A lot of schools have school or community garden projects. At Mae L. Feaster Charter School, the concept of a school garden didn’t just get off the ground. It was taken to another level. Feaster recently held a ribbon-cutting for a Hydroponic Greenhouse. Hydroponics is the method of growing plants without soil, using mineral nutrient solutions in a water solvent. Feaster partnered with local company Go Green Agriculture, one of the largest organic-hydroponic producers in the U.S., to build the greenhouse at its middle school campus.

“We want to keep exposing our students to experiences that are more than a ‘one and done’ type of event,” said Angelica Sleiman, an associate principal at Feaster. “We want something that is continuous. What the greenhouse is going to provide is a cross-curricular experience: science, math, technology, engineering, collaboration and creativity. We wanted to make sure it is not just science, but also about giving the students an opportunity to learn about entrepreneurship.”

The goal is for students to grow, market and sell organic leafy green produce, such as lettuce. The hydroponic greenhouse enables plants to grow in a controlled environment, on tables indoors, where computers control all the elements of growing such as temperature, humidity, and light levels. The process uses 80 percent less water than growing similar produce in a field.

Chula Vista Mayor Mary Casillas Salas praised the public-private partnership between the school and Go Green.

“We have shrinking land space and a growing population,” Casillas Salas said. “Now, you have this new technology that allows growing fruits and vegetables very efficiently. …It is really exciting to be here and see this.”

Go Green Chief Executive Officer Pierre Sleiman, Jr., who happens to be Angelica’s husband, said he hopes the greenhouse becomes a model for other schools.

“Back when I was in school, we all sat facing forward and the teacher gave one lesson and it looked nothing like it does today,” Pierre said. “This here is a way that students can interact and learn in a totally different way. I am so excited to be a part of this. I really believe this will…yield educational dividends for a long time to come.”

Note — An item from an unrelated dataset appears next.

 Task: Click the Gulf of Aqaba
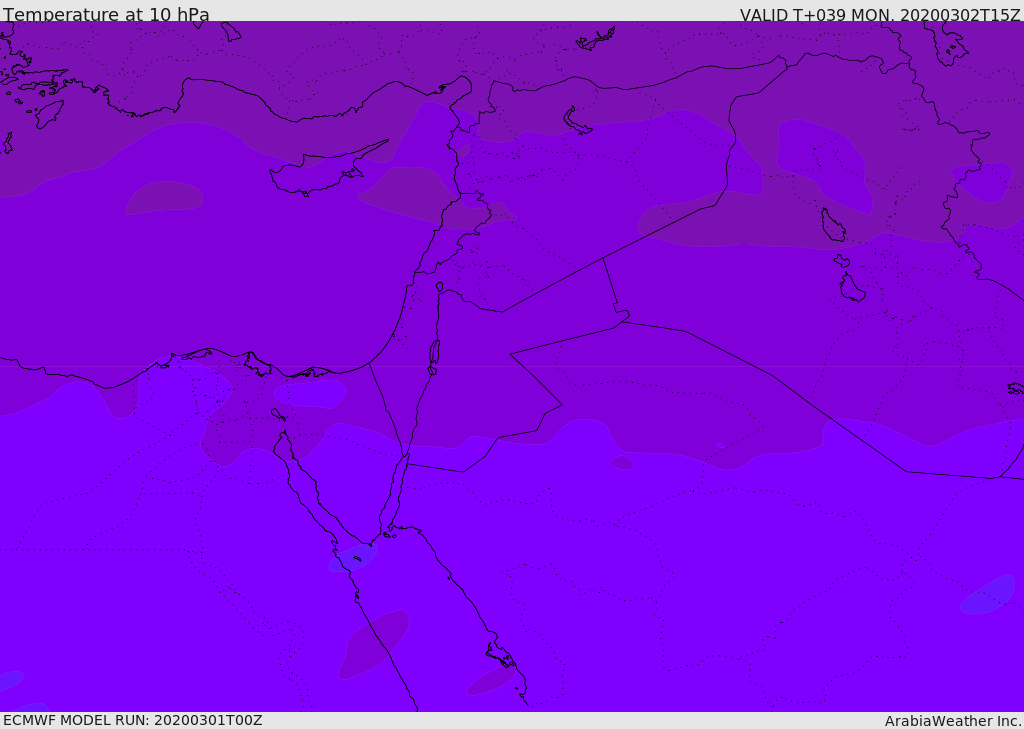coord(400,490)
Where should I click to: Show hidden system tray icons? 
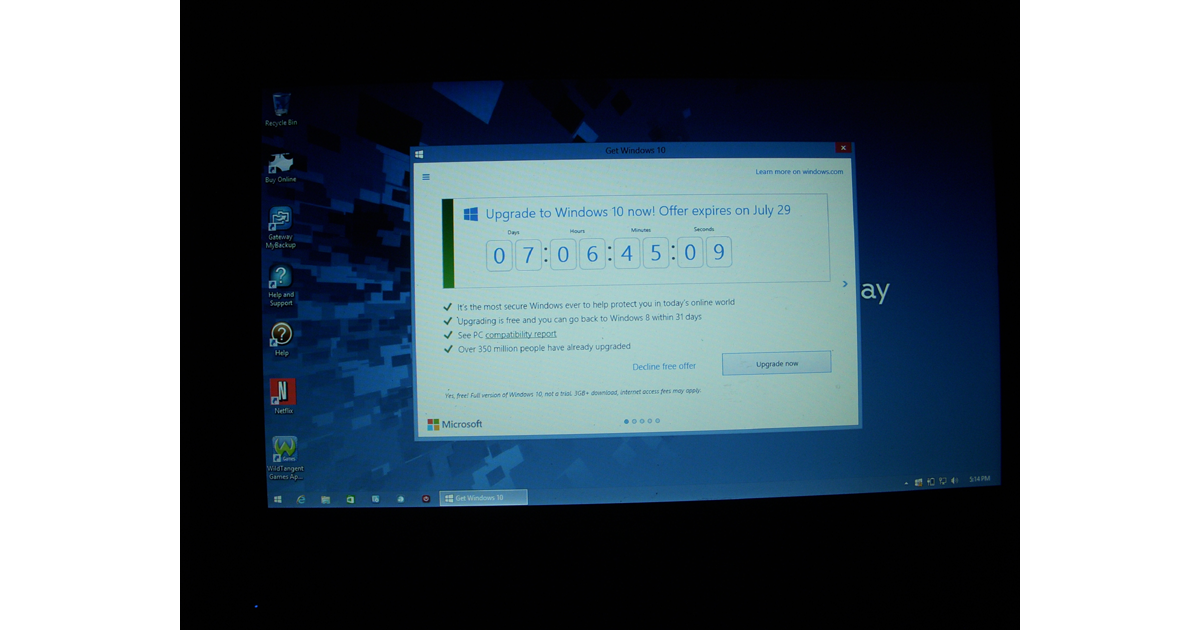click(x=907, y=483)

Pierre’s company donated more than $8,000 in materials in support of the Charter Board’s approximately $81,000 investment (materials, permits and construction fees) toward the greenhouse. A computer science major, Pierre started the business while still in college at University of California, Riverside. Pierre then raised funds from his parents, friends, and family to build a demonstration farm while obtaining a master’s in Business from UC San Diego’s Rady School of Management. He met investors who believed in his vision and invested in Go Green. Now, after a host of honors—from the White House Champions of Change award to San Diego Magazine’s “50 People to Watch” list—he wants to inspire Feaster’s students.

“I hope the students, beyond math, science and technology, will foster their entrepreneurship, creativity, and problem-solving skills in what is a real-life, hands-on setting,” Pierre said.